The estate and gift taxes are progressive and unified taxes, meaning that each taxable transfer taking place after 1976 is taken into consideration when computing the tax on subsequent transfers. For example, if A makes a taxable gift of $500,000 in 1990, the marginal tax rate on the gift is 34 percent. If A makes another taxable gift of $200,000 in 1992, the tax is computed on $700,000, the sum of the post-1976 gifts. Because the first $600,000 of transfers during life and at death are tax free, a unified credit of $192,800 is deducted from the tax on A's 1992 gift. If A dies in 1995 leaving an estate worth $2 million, the tax is computed on $2.7 million, the sum of the value of the estate and the lifetime gifts; the value of the unified credit and the taxes actually paid on the 1992 gift are deducted.
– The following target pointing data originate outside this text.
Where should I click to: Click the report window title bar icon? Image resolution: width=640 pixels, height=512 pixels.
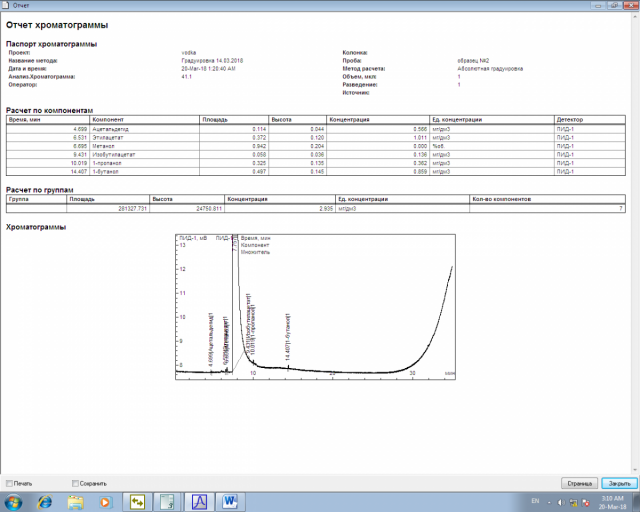tap(6, 5)
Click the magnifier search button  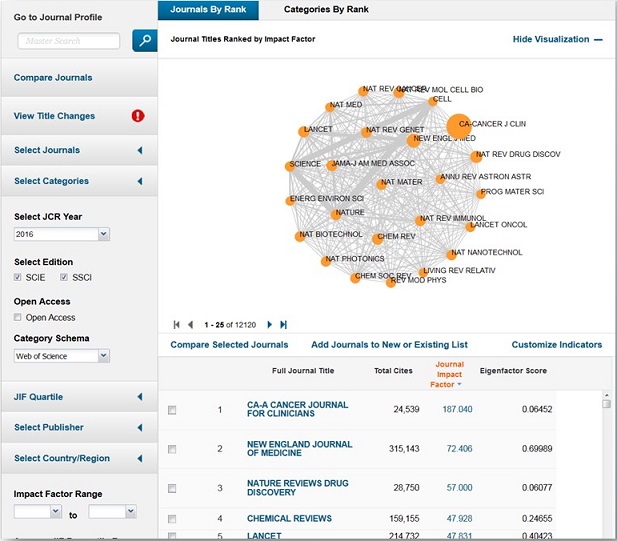(x=145, y=41)
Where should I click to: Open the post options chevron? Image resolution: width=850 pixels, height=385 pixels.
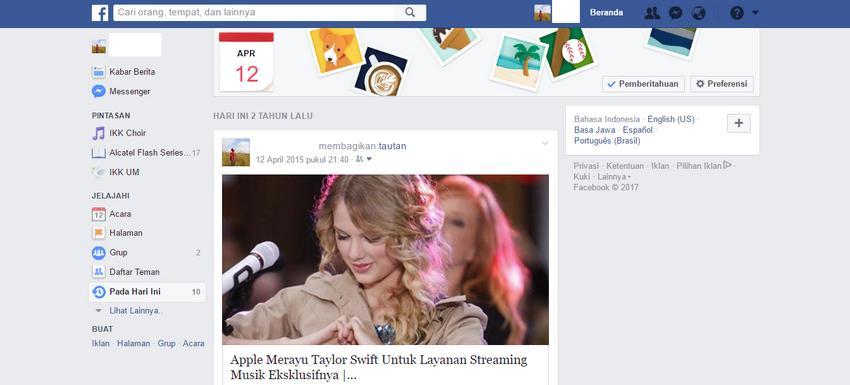545,144

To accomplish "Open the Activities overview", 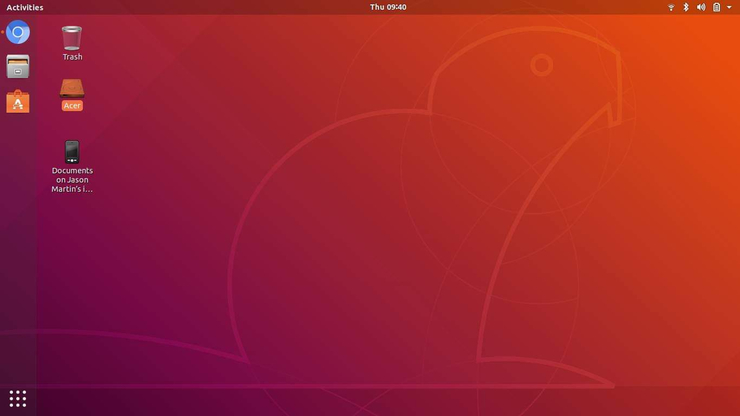I will tap(25, 7).
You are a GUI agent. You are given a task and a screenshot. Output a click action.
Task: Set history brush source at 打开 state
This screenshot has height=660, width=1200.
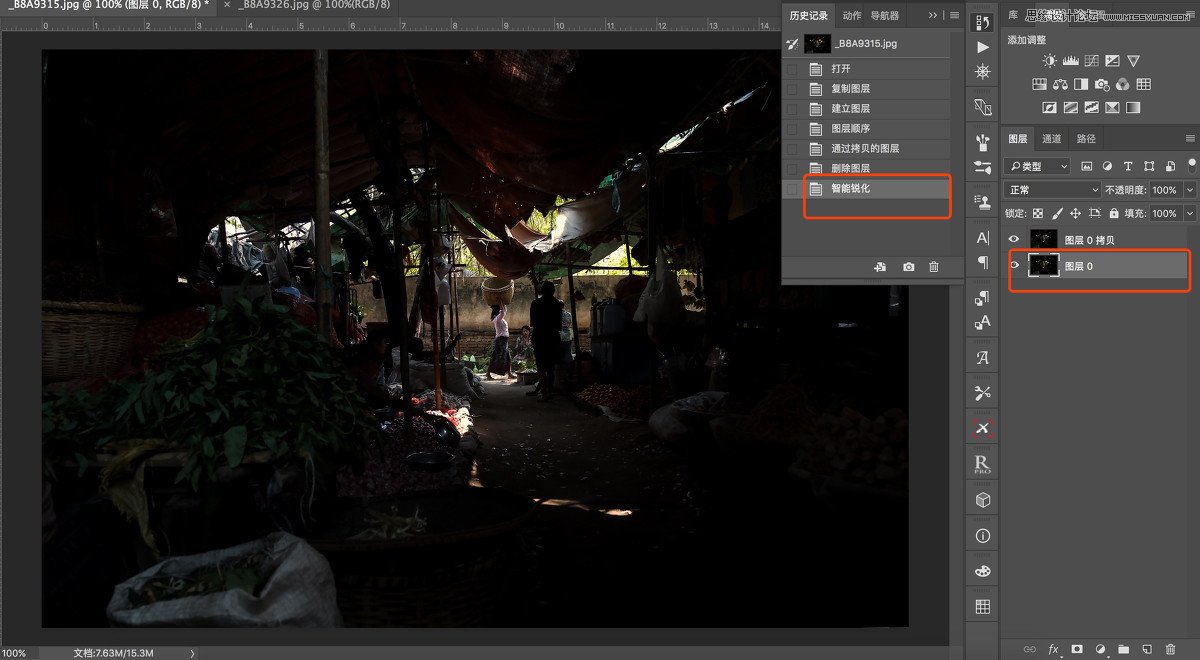(x=792, y=69)
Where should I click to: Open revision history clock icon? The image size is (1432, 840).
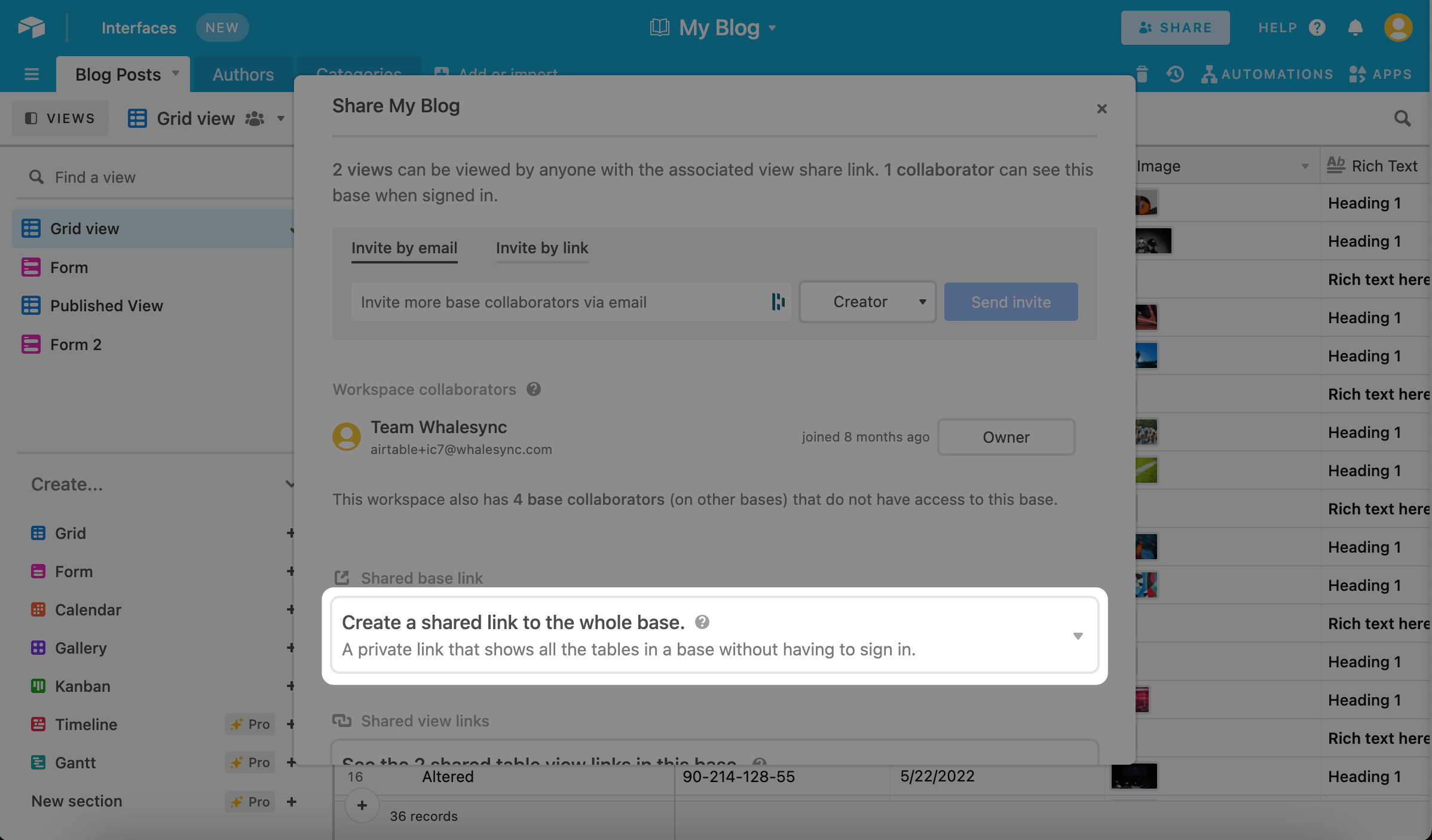point(1175,73)
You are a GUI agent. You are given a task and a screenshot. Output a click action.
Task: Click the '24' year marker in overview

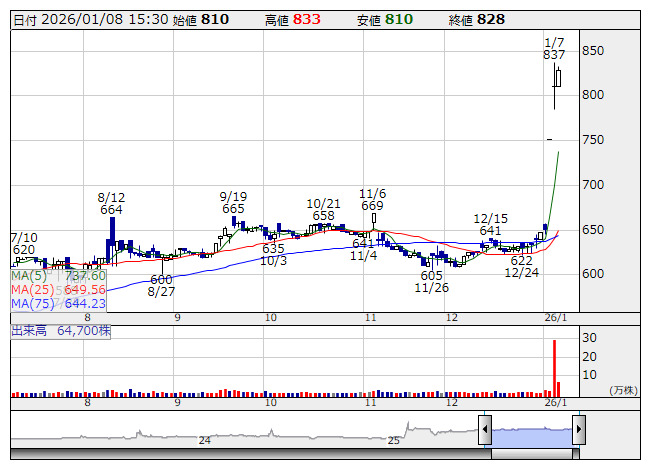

Progressivity in the estate and gift tax system ensures that individuals cannot avoid increased tax rates by making a series of small transfers. If the taxes were not progressive, then $1 million parceled out into ten annual gifts of $100,000 would be taxed at the marginal rate of 26 percent for each gift, whereas under the progressive tax system, the gifts are taxed at the marginal rate of 39 percent. Similarly, unification between the transfer tax systems ensures that individuals cannot avoid paying higher estate tax rates at death simply by giving away most of their property interests during life. Thus, in the case of A above, the marginal tax rate on A's estate is 49 percent, computed on $2.7 million of total lifetime and death transfers, rather than 45 percent, computed only on the value of the gross estate.